== Work item ==
Search the records for "computer". Copy every line where it appears.

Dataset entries
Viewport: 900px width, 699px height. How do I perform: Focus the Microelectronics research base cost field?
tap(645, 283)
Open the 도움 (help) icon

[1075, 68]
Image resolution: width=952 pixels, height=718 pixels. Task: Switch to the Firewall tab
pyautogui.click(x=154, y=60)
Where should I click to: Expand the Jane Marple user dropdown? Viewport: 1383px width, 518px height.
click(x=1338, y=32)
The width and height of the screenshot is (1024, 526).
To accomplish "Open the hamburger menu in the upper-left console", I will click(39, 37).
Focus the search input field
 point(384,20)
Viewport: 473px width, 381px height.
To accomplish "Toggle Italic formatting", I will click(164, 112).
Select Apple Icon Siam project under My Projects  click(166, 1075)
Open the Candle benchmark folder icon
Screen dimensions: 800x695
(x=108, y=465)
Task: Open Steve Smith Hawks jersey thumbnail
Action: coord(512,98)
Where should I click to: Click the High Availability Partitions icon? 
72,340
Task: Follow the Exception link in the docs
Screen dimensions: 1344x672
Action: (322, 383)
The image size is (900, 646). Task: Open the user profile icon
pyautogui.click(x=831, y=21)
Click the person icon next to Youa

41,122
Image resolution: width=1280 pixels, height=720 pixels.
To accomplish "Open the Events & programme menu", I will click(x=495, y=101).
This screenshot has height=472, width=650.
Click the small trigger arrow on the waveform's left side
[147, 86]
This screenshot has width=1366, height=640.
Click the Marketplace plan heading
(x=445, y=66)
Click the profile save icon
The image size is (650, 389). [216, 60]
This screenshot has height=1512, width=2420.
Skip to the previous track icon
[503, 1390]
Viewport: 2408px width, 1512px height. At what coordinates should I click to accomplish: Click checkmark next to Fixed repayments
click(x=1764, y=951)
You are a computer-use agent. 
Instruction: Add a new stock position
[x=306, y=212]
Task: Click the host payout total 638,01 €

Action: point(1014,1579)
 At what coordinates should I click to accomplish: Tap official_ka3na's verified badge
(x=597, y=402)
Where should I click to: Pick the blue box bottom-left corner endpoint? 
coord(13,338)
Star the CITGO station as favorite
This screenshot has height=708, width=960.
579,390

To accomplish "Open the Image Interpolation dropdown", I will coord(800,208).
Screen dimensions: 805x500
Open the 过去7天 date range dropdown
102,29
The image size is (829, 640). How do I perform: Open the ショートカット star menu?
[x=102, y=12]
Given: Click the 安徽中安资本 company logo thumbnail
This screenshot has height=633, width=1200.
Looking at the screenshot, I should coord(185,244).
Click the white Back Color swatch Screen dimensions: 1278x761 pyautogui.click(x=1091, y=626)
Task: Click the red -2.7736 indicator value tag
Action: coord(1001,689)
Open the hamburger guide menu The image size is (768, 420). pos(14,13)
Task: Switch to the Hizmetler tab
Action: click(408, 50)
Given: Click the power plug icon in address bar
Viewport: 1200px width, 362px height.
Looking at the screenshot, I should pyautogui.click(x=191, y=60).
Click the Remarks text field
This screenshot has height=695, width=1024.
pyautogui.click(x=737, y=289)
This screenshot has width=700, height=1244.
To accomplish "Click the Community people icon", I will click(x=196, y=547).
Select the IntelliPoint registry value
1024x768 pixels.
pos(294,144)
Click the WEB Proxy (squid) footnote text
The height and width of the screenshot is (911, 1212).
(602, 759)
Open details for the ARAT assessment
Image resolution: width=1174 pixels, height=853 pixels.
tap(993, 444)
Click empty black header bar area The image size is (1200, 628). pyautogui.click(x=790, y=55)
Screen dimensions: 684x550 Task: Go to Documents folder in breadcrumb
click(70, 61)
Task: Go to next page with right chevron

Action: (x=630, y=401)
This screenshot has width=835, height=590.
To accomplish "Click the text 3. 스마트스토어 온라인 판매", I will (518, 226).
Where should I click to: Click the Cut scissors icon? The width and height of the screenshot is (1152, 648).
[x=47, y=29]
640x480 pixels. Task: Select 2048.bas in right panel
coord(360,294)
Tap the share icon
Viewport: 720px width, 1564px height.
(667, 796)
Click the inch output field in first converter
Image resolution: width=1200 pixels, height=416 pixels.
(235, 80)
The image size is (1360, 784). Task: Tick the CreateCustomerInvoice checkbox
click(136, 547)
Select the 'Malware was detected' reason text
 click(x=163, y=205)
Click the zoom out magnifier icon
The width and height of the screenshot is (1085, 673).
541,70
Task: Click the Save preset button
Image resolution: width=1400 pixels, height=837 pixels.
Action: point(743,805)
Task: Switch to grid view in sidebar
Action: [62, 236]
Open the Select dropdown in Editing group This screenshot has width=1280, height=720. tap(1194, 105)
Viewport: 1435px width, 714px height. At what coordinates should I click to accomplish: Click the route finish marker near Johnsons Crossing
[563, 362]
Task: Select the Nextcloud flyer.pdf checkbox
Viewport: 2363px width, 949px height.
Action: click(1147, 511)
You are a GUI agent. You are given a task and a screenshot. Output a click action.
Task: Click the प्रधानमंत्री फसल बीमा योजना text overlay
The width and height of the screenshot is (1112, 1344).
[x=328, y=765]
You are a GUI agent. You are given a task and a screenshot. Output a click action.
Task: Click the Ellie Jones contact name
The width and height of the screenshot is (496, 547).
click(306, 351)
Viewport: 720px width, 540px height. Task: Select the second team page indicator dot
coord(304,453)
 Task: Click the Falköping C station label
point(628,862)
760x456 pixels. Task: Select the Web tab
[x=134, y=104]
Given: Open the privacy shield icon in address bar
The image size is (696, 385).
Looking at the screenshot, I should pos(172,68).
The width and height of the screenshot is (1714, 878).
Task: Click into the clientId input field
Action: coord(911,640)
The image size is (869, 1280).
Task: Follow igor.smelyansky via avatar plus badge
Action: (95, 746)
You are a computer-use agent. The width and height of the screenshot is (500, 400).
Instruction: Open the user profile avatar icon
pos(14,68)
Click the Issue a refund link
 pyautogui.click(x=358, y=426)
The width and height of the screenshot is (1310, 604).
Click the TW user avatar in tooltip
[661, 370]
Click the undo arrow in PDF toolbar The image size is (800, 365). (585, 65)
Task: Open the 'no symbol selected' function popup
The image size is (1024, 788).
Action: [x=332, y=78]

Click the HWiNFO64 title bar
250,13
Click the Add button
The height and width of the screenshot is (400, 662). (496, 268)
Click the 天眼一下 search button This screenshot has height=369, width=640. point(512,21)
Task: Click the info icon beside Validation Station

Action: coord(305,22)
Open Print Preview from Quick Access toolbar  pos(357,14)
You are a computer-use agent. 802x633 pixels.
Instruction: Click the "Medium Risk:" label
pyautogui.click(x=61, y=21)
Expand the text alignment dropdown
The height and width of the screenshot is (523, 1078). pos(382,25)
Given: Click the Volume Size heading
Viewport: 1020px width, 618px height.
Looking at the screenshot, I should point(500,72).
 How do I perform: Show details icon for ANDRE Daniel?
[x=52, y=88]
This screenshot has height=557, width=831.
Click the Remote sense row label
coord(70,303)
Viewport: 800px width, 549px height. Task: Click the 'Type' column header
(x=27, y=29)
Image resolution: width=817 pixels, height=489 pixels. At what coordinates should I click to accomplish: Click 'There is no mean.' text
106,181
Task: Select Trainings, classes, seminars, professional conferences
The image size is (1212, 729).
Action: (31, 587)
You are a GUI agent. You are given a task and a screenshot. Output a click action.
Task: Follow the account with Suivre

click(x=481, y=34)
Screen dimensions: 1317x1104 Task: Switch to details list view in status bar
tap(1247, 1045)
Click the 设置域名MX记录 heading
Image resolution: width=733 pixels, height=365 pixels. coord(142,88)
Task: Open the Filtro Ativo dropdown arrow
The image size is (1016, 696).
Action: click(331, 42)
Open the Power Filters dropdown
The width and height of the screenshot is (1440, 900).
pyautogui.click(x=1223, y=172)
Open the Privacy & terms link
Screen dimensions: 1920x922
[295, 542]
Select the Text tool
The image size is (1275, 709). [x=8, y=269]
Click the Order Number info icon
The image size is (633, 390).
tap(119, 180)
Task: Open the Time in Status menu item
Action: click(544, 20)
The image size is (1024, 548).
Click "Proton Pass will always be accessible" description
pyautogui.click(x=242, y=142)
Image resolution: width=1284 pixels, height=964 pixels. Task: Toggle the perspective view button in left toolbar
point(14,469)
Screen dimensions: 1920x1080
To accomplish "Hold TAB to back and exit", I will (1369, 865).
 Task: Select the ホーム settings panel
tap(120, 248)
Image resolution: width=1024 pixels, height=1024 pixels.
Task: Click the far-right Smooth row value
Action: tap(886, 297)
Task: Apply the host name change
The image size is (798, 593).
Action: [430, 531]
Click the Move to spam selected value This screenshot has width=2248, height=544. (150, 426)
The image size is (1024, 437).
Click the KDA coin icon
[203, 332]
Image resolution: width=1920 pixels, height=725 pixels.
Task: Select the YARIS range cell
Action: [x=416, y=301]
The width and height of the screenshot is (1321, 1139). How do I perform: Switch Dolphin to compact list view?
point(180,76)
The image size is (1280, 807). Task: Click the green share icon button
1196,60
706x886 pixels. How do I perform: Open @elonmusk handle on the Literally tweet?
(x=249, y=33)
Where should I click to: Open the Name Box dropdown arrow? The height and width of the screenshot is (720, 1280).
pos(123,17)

== Task output ==
You are a computer-use agent. 
You are a computer-use agent. The width and height of the screenshot is (500, 400).
You are a computer-use agent. 802x633 pixels.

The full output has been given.